Recast the records as a Markdown table with columns named Row and Line, starting at the line that contains "This screenshot has width=320, height=512." and ending after the line that contains "at that location.". Skip blank lines and leave the pictures out.

(Items from a data source)
=== Section Start ===
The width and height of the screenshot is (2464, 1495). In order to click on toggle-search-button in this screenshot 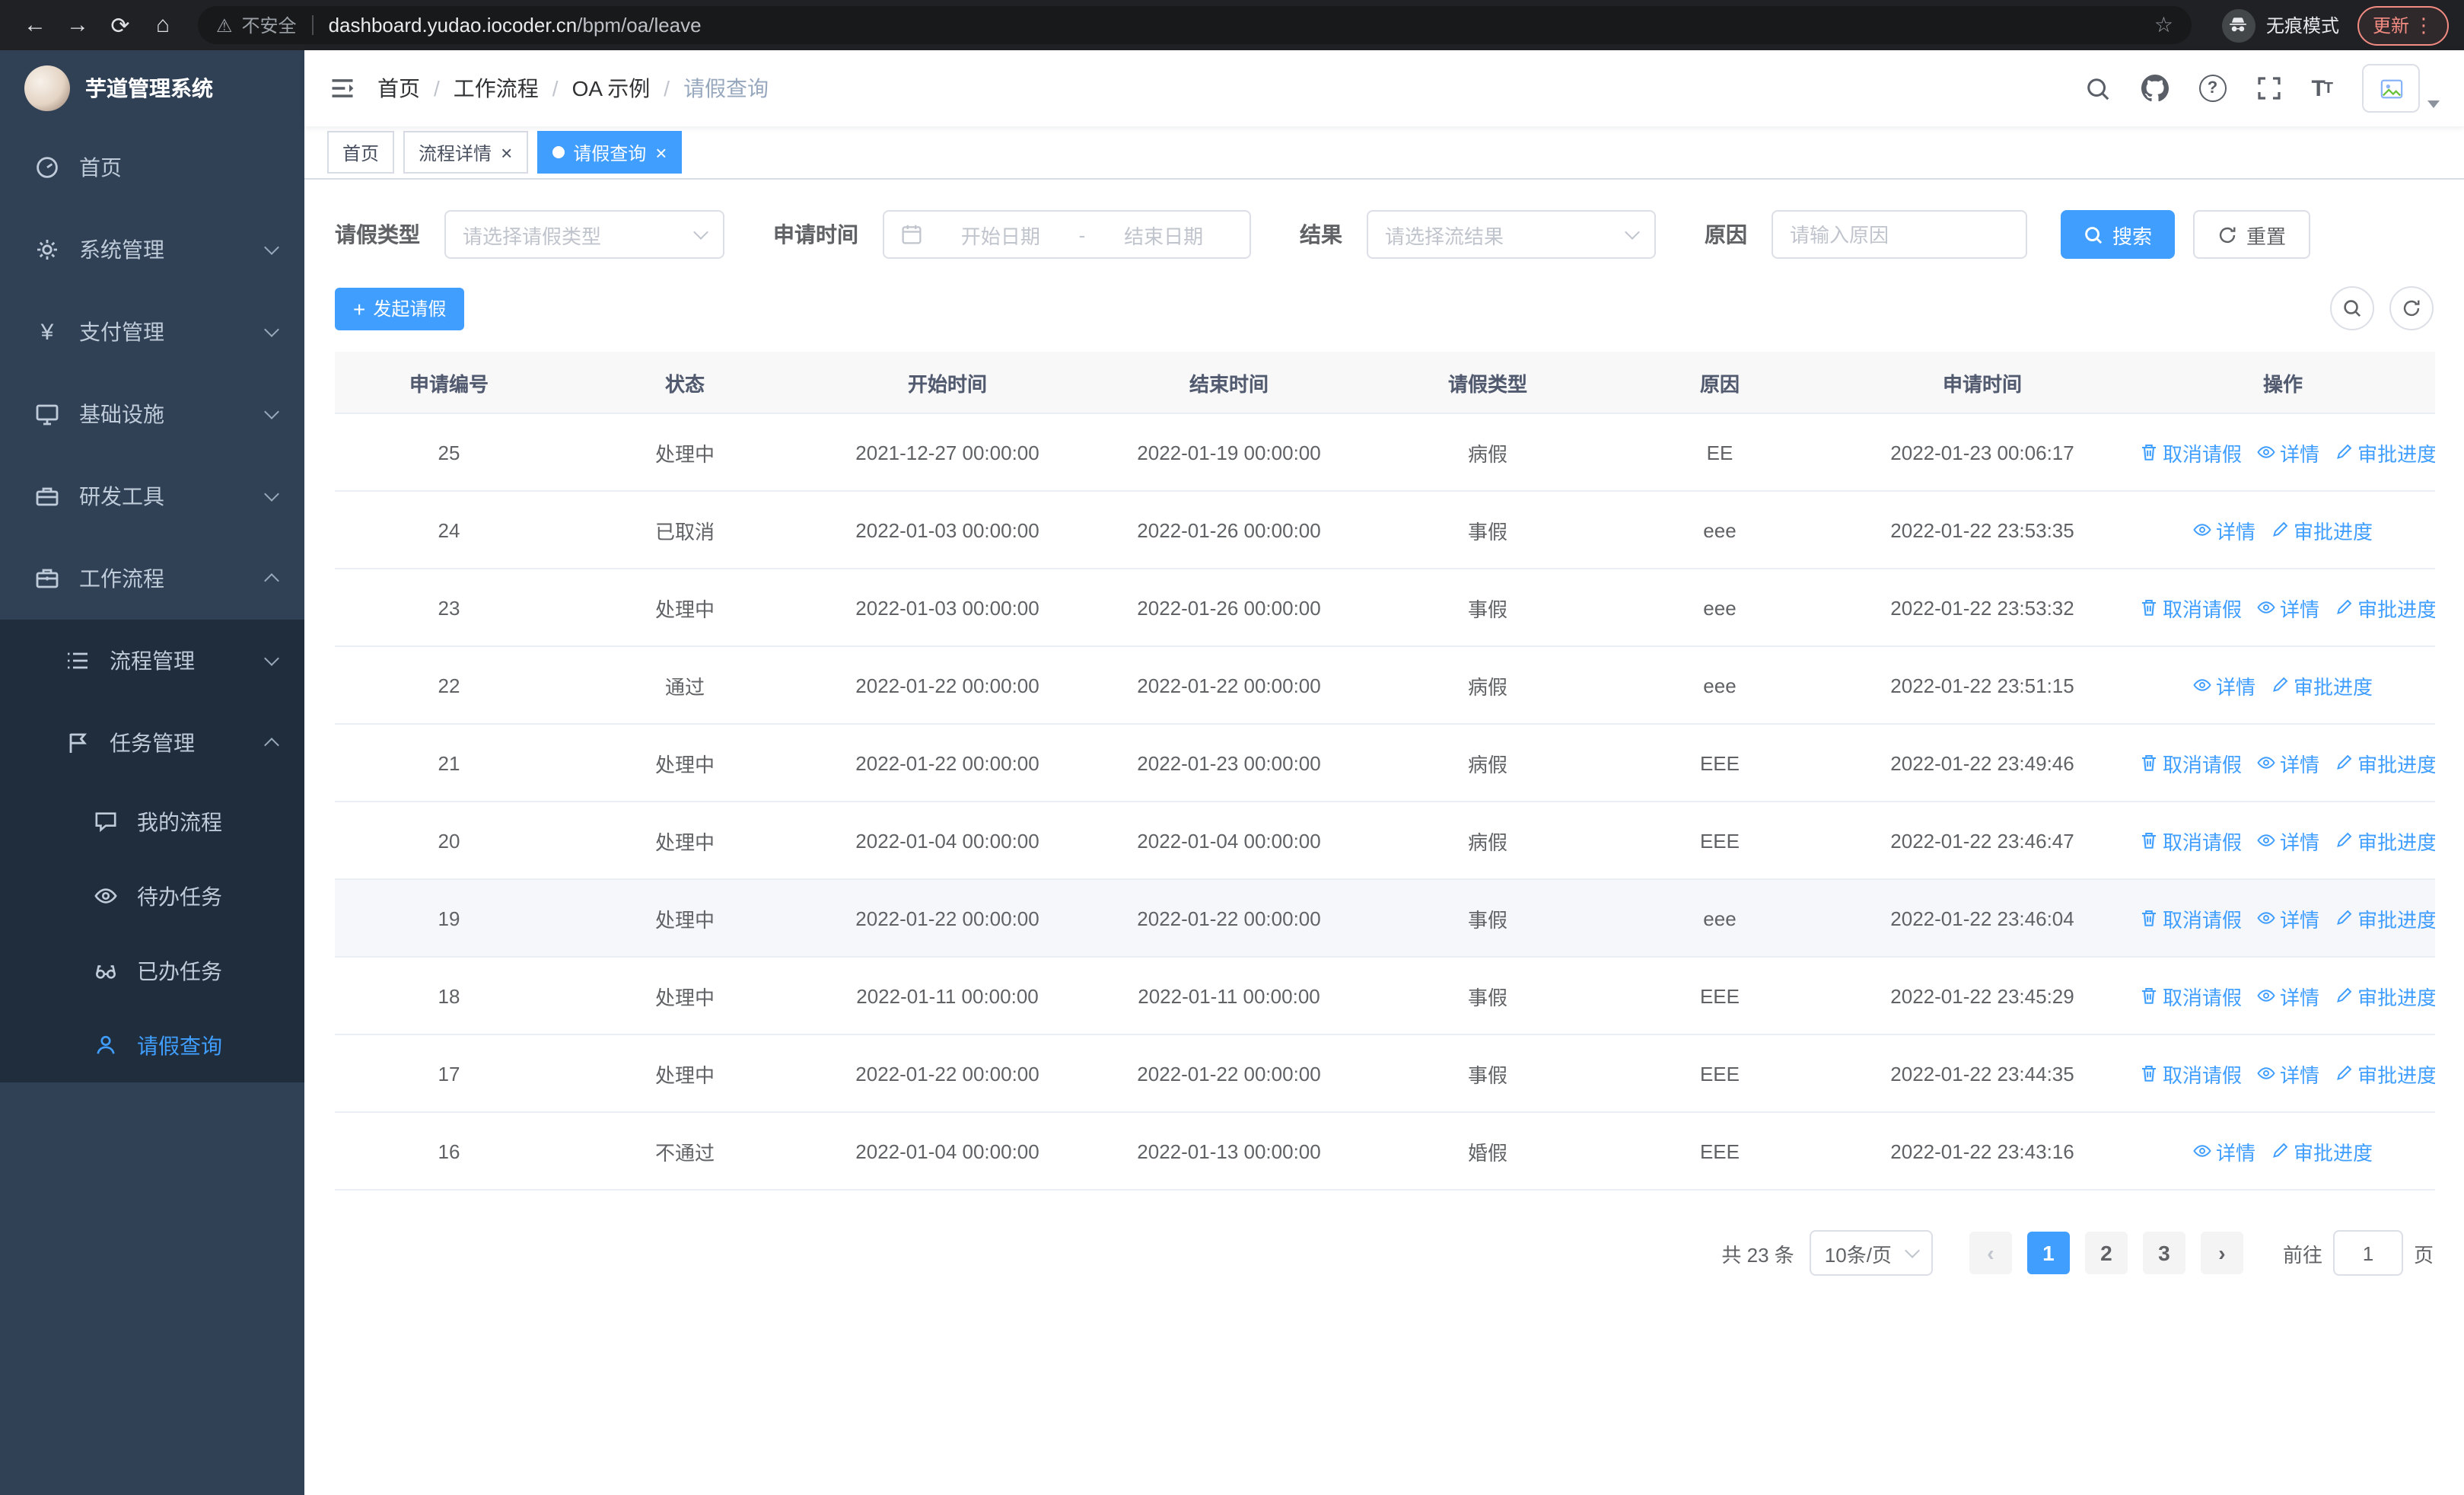, I will do `click(2352, 308)`.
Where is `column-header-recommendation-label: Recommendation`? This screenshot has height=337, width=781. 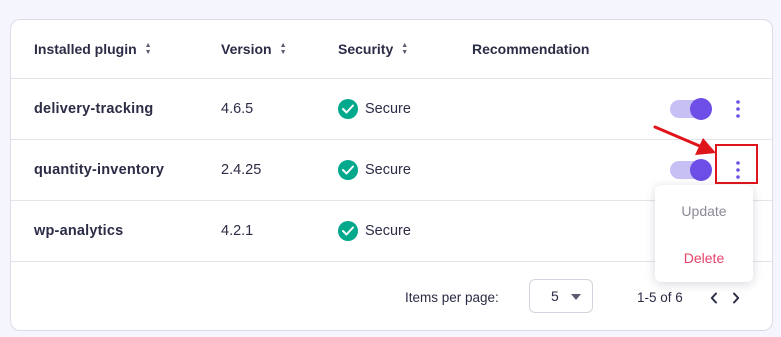 column-header-recommendation-label: Recommendation is located at coordinates (531, 49).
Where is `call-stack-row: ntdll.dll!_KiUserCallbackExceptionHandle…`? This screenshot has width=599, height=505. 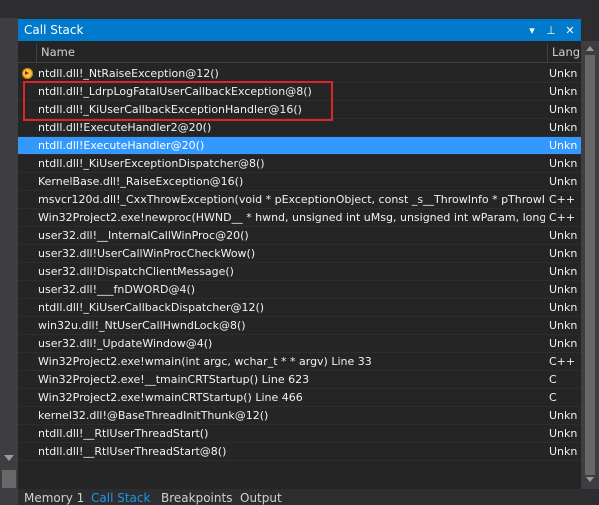 call-stack-row: ntdll.dll!_KiUserCallbackExceptionHandle… is located at coordinates (300, 110).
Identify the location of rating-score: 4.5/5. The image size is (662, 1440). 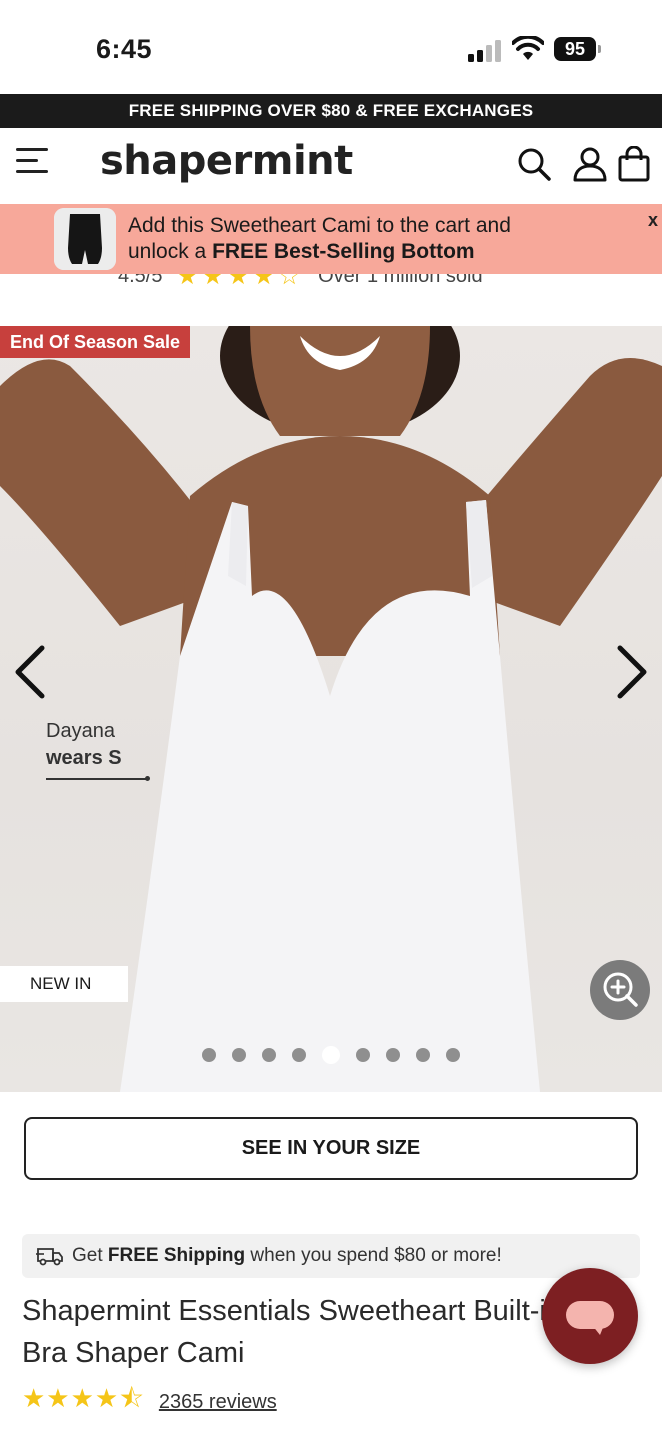
(140, 280).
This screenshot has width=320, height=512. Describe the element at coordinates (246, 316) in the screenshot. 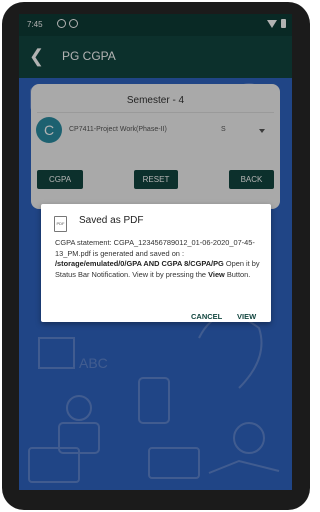

I see `view-button: VIEW` at that location.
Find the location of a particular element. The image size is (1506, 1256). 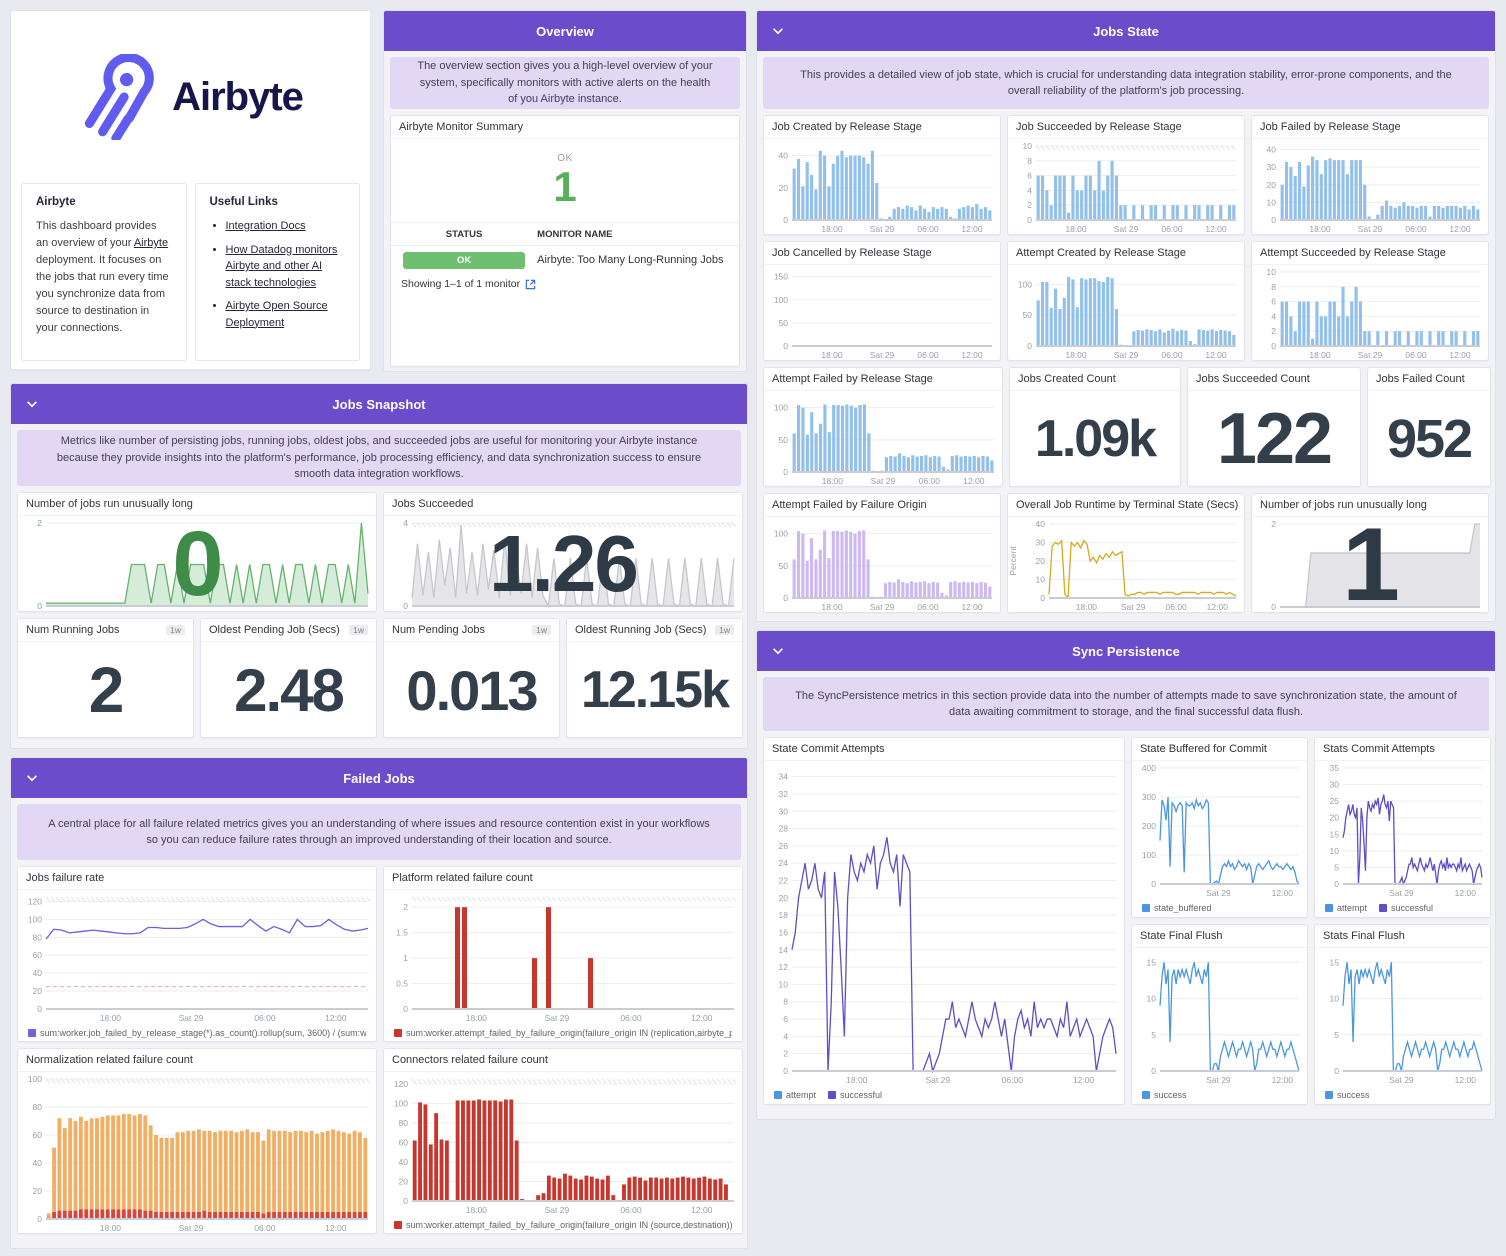

chart-title: Stats Commit Attempts is located at coordinates (1379, 749).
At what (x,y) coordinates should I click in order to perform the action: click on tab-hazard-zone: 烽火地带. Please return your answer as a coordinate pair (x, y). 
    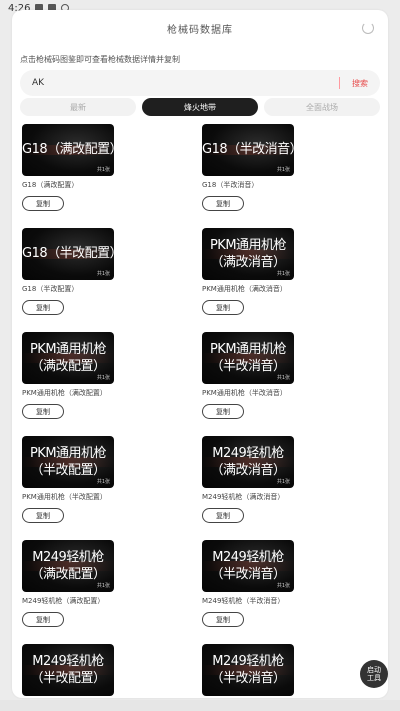
    Looking at the image, I should click on (200, 107).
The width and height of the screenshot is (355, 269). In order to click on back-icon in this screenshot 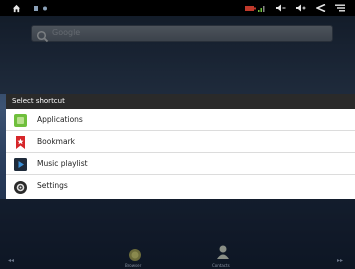, I will do `click(321, 8)`.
=== Section End ===
RESPONSE:
| Row | Line |
|---|---|
| 1 | This screenshot has width=320, height=512. Describe the element at coordinates (246, 316) in the screenshot.  |
| 2 | I see `view-button: VIEW` at that location. |